Post-Weinstein it's difficult to make much impression with a story like this. Director Anthony Stabley wisely resists going all out for shock value and lets de Angelis keep her clothes on. Matt proves himself a good, modern boyfriend by standing by her and not disapproving of her modelling work, though he finds it hard to deal with her being far away whilst he's stuck in Colorado. There's a sub-plot around her masochistic and submissive inclinations, which make him deeply uncomfortable. There's a potentially interesting narrative here around her need to respect his limits but it isn't explored very deeply. Instead there's a differently uncomfortable suggestion that her sexuality is a sign of mental ill-health and somehow contributes to her becoming a murder victim.

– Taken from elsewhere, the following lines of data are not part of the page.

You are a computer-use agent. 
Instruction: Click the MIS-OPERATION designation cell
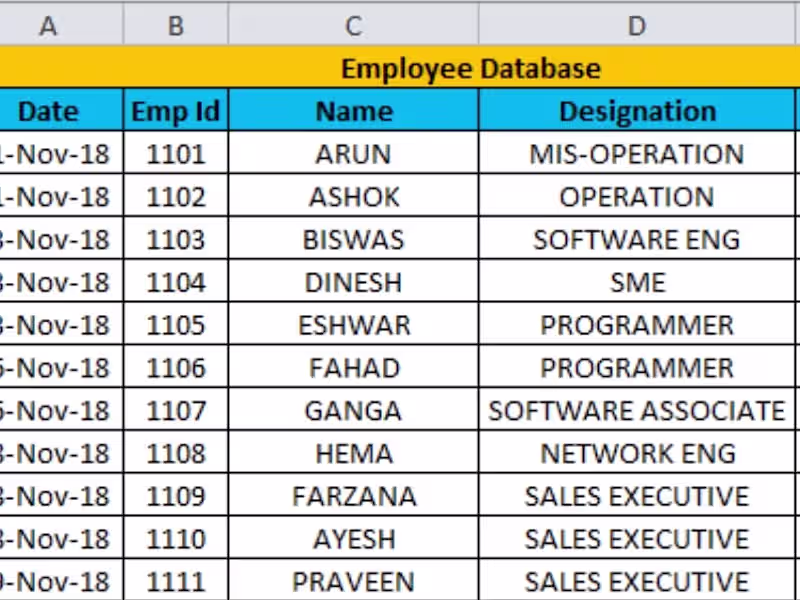tap(636, 154)
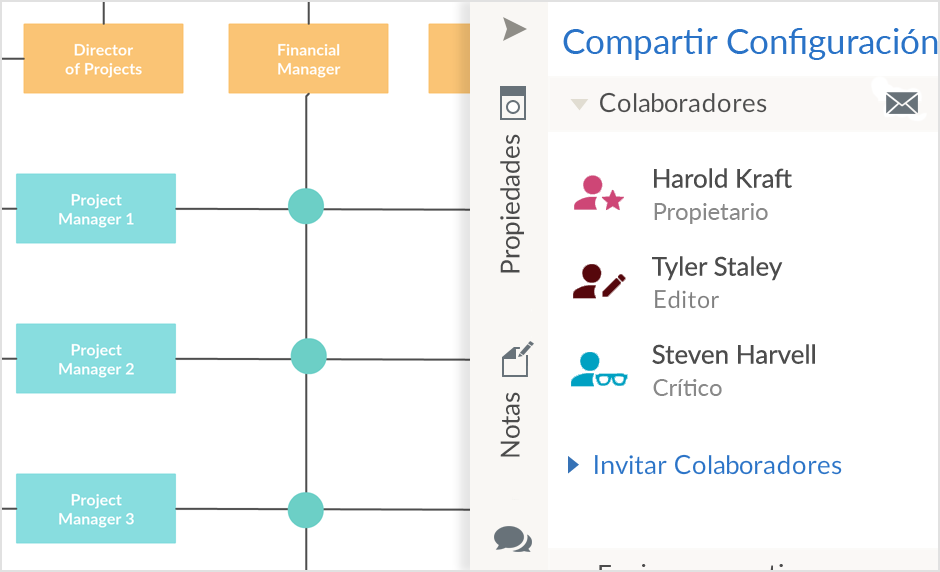Viewport: 940px width, 572px height.
Task: Select the Project Manager 1 box
Action: point(96,209)
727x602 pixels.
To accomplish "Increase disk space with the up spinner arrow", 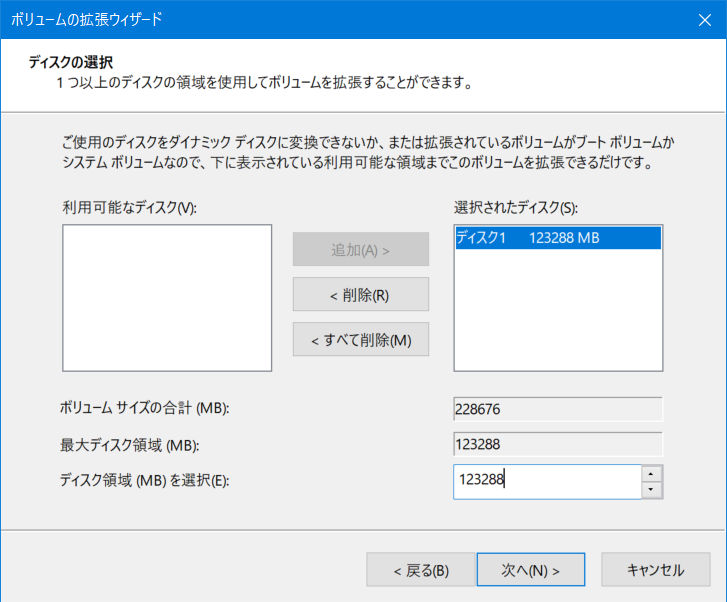I will coord(652,473).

The rest of the film focuses on Matt trying to solve the murder mystery and detours into a short essay about how many US serial killers are released from prison only to kill again - the most effectively chilling part of the film. Here Matt's naivety comes into play again because despite what he's learned (and partly because of his lack of faith in the justice system) he decides to confront the killer by himself. The way he's positioned as telling his story after the fact means there can only be so much tension here but of course there's more at stake than just his life. Will he end up just as troubled as Jessie was?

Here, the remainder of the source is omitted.